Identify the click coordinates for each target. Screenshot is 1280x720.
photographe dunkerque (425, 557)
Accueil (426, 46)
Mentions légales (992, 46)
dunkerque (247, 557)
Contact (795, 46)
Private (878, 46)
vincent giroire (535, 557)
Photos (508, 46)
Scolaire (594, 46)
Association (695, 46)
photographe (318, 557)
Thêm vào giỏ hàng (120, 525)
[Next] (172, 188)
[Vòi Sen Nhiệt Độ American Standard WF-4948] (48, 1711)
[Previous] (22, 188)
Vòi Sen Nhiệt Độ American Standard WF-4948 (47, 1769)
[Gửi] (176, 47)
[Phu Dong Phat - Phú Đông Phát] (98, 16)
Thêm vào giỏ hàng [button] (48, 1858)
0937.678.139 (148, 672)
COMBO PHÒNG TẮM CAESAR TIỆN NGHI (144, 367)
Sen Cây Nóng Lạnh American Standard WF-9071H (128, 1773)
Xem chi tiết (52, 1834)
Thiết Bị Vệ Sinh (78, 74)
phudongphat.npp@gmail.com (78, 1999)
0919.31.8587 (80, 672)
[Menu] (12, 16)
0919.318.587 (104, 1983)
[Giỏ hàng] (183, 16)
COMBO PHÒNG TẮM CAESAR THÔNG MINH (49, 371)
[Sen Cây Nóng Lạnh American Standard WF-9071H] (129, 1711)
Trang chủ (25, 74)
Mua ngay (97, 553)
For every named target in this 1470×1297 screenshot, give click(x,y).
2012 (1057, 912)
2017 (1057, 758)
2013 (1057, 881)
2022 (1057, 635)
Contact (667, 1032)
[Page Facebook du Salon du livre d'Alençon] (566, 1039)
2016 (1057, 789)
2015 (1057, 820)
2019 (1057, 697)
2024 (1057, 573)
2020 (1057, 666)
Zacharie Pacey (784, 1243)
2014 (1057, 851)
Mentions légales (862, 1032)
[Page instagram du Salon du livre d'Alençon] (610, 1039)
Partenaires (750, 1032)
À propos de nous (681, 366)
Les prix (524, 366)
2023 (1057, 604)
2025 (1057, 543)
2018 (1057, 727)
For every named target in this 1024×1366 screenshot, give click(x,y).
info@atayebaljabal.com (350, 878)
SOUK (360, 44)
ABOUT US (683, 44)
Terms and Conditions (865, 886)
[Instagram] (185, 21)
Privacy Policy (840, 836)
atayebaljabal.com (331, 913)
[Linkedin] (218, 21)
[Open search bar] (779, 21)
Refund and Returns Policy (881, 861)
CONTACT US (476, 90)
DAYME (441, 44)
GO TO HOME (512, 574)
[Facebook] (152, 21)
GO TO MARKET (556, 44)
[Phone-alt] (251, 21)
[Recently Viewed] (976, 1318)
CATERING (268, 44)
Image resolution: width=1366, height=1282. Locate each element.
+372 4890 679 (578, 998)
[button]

----------------

Would you transcribe the entries above exactly as they appear?

Identify the click coordinates for each target. Screenshot is 1280x720.
photographe dunkerque (425, 557)
Accueil (426, 46)
Mentions légales (992, 46)
dunkerque (247, 557)
Contact (795, 46)
Private (878, 46)
vincent giroire (535, 557)
Photos (508, 46)
Scolaire (594, 46)
Association (695, 46)
photographe (318, 557)
Thêm vào giỏ hàng (120, 525)
[Next] (172, 188)
[Vòi Sen Nhiệt Độ American Standard WF-4948] (48, 1711)
[Previous] (22, 188)
Vòi Sen Nhiệt Độ American Standard WF-4948 (47, 1769)
[Gửi] (176, 47)
[Phu Dong Phat - Phú Đông Phát] (98, 16)
Thêm vào giỏ hàng [button] (48, 1858)
0937.678.139 (148, 672)
COMBO PHÒNG TẮM CAESAR TIỆN NGHI (144, 367)
Sen Cây Nóng Lạnh American Standard WF-9071H (128, 1773)
Xem chi tiết (52, 1834)
Thiết Bị Vệ Sinh (78, 74)
phudongphat.npp@gmail.com (78, 1999)
0919.31.8587 (80, 672)
[Menu] (12, 16)
0919.318.587 (104, 1983)
[Giỏ hàng] (183, 16)
COMBO PHÒNG TẮM CAESAR THÔNG MINH (49, 371)
[Sen Cây Nóng Lạnh American Standard WF-9071H] (129, 1711)
Trang chủ (25, 74)
Mua ngay (97, 553)
For every named target in this 1470×1297 screenshot, give click(x,y).
2012 (1057, 912)
2017 (1057, 758)
2013 (1057, 881)
2022 (1057, 635)
Contact (667, 1032)
[Page Facebook du Salon du livre d'Alençon] (566, 1039)
2016 (1057, 789)
2015 (1057, 820)
2019 (1057, 697)
2024 (1057, 573)
2020 (1057, 666)
Zacharie Pacey (784, 1243)
2014 (1057, 851)
Mentions légales (862, 1032)
[Page instagram du Salon du livre d'Alençon] (610, 1039)
Partenaires (750, 1032)
À propos de nous (681, 366)
Les prix (524, 366)
2023 (1057, 604)
2025 (1057, 543)
2018 (1057, 727)
For every named target in this 1024×1366 screenshot, give click(x,y).
info@atayebaljabal.com (350, 878)
SOUK (360, 44)
ABOUT US (683, 44)
Terms and Conditions (865, 886)
[Instagram] (185, 21)
Privacy Policy (840, 836)
atayebaljabal.com (331, 913)
[Linkedin] (218, 21)
[Open search bar] (779, 21)
Refund and Returns Policy (881, 861)
CONTACT US (476, 90)
DAYME (441, 44)
GO TO HOME (512, 574)
[Facebook] (152, 21)
GO TO MARKET (556, 44)
[Phone-alt] (251, 21)
[Recently Viewed] (976, 1318)
CATERING (268, 44)
Image resolution: width=1366, height=1282. Locate each element.
+372 4890 679 (578, 998)
[button]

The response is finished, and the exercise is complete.